Lin Mo didn't answer directly. She moved behind the gown and gently lifted the back of the collar.

Tiny characters were embroidered there, rice-grain-sized, barely legible:

Seventeenth Year of Guangxu · Daughter of the Wang Family · Wedding Gown

"Seventeenth Year of Guangxu," Lin Mo said. "1891 AD. One hundred and thirty-three years ago."

Xiao Ya's legs gave out. She sat back down on the stool.

Zhao Tiezhu walked in from the door, holding a palm-sized device, scanning it over the gown. This was his new equipment—a "spiritual field detector" developed by Ding Xuan. He couldn't explain how it worked, but Ding Xuan said it could detect "things that shouldn't be detected."

"Reading is seventy-three." He frowned at the screen. "Lin Mo, you know what that means?"

Lin Mo shook her head.

"That haunted house case last month—three people died in that house. The highest reading we got was sixty-eight. This piece of clothing—five points higher."

Silence.

Mike stared at the gown. Right now it was just a piece of clothing, hanging quietly, phoenixes still swirling on the hem, gold thread still gleaming. But suddenly he felt there were more than four people in this room.

"The woman who sold it to you," Lin Mo asked, "what did she look like?"

"An old lady. Seventies, gray cotton jacket, country accent. She said it was passed down from her husband's grandmother."

"Contact information?"

Xiao Ya shook her head. "She was passing by and came in to sell it. I gave her cash and she left. When she left—"
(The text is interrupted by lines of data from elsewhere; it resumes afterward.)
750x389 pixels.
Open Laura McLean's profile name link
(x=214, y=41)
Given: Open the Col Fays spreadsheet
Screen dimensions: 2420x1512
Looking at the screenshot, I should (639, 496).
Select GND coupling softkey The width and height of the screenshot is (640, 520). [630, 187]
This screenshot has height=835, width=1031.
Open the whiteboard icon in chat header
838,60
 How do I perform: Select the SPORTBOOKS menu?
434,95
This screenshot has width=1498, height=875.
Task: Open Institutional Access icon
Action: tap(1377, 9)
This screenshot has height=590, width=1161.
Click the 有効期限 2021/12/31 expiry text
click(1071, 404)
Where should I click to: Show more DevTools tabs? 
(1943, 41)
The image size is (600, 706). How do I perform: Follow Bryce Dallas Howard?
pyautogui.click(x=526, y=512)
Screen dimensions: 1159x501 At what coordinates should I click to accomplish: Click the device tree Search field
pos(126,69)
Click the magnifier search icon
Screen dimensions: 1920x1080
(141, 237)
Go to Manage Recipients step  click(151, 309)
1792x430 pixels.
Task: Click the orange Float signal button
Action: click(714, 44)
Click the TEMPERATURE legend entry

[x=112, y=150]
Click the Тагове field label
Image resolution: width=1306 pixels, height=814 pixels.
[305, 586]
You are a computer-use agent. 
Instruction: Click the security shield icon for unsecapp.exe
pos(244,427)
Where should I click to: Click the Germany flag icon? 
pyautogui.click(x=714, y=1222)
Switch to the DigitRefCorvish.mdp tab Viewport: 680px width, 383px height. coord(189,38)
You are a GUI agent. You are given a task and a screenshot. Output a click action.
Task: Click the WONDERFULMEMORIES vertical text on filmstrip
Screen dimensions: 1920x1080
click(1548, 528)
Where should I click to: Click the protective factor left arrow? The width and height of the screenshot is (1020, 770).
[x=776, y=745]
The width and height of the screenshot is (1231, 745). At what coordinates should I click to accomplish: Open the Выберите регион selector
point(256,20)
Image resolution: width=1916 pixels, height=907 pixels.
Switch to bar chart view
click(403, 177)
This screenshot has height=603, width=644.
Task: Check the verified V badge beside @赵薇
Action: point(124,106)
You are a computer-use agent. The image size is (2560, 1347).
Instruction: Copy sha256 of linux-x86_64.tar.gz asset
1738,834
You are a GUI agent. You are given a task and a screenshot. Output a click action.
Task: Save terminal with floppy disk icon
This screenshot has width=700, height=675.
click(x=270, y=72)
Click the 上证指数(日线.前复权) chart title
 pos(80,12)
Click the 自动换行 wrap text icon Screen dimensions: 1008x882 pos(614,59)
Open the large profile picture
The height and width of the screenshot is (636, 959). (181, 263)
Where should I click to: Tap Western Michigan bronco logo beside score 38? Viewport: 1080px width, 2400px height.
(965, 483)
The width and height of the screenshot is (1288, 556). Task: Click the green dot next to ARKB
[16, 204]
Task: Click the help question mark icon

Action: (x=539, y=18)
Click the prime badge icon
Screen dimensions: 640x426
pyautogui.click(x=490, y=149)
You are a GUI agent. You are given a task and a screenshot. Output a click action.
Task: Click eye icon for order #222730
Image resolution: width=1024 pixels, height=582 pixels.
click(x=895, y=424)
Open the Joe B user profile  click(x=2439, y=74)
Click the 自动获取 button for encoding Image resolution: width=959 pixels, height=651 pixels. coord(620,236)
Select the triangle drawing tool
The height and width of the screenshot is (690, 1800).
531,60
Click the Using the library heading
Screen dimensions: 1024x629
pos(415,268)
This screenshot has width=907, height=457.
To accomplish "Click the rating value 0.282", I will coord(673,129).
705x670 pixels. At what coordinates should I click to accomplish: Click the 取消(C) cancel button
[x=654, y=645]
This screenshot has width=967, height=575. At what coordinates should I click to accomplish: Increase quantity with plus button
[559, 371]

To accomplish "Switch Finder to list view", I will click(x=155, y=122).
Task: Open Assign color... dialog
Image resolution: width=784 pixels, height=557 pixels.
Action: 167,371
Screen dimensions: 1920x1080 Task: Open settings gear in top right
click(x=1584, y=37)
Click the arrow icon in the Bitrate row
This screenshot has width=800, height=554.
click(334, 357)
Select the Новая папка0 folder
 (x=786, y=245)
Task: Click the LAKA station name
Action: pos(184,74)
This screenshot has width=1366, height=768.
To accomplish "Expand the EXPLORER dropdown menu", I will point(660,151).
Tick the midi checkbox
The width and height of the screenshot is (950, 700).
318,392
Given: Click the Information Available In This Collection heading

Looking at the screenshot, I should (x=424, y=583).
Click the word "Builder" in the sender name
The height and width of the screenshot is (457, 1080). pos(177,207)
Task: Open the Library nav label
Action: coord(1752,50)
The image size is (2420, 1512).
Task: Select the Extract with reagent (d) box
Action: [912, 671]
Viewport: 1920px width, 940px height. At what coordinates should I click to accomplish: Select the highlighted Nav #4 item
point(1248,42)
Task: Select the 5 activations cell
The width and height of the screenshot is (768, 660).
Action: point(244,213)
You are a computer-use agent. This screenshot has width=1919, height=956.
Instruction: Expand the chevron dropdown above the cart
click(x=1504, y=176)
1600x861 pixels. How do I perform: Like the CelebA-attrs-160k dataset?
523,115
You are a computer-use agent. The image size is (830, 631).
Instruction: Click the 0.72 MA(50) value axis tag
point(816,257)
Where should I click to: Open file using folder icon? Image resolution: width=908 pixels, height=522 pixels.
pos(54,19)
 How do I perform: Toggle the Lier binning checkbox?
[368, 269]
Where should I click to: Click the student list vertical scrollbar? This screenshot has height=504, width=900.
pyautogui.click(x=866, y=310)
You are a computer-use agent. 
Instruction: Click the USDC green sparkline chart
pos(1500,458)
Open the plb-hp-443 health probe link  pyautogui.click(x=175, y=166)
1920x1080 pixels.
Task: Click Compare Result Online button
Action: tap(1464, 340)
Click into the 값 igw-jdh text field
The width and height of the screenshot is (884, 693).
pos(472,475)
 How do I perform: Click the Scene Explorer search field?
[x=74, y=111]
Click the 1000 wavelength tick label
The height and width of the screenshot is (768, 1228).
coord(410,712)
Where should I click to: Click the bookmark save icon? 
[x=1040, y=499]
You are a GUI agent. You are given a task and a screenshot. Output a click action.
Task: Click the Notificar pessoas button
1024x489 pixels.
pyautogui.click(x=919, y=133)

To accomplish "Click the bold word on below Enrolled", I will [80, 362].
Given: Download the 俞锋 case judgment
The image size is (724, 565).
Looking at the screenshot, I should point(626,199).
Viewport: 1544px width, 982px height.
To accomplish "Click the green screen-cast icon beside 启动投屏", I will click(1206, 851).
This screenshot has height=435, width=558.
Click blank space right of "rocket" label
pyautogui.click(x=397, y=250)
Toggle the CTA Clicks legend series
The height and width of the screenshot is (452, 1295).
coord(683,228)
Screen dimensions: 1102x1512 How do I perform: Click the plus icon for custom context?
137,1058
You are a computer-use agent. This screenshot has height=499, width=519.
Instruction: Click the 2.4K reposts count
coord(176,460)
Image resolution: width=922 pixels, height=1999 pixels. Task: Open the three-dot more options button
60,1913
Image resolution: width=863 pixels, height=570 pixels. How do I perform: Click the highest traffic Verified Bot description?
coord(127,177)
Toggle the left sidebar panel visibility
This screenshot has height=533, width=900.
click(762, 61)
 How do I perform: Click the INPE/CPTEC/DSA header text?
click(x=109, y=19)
She paused, as if remembering.

"When she left, she looked back at this gown. The look in her eyes... it wasn't reluctance. It was fear. Like looking at something she shouldn't have touched."

Lin Mo and Mike exchanged glances.

"We need to go to the countryside," Lin Mo said. "Find that old woman, find out where this gown came from."

She pulled a yellow talisman from her pocket, folded it into a triangle, and placed it under the base of the mannequin stand.

"This will suppress it for three days. We'll be back in three days. These three days—"

She looked at Xiao Ya. "Don't come in. Don't touch anything. Especially at night."

Xiao Ya nodded frantically.

The next morning at five, before dawn, Mike, Lin Mo, and Zhao Tiezhu set out by car.

According to Xiao Ya's information—the old woman's accent was from Liujia Village, fifty li south of the city. That village was at the foot of a mountain, only about twenty households, most young people gone to work in the city, only the elderly left.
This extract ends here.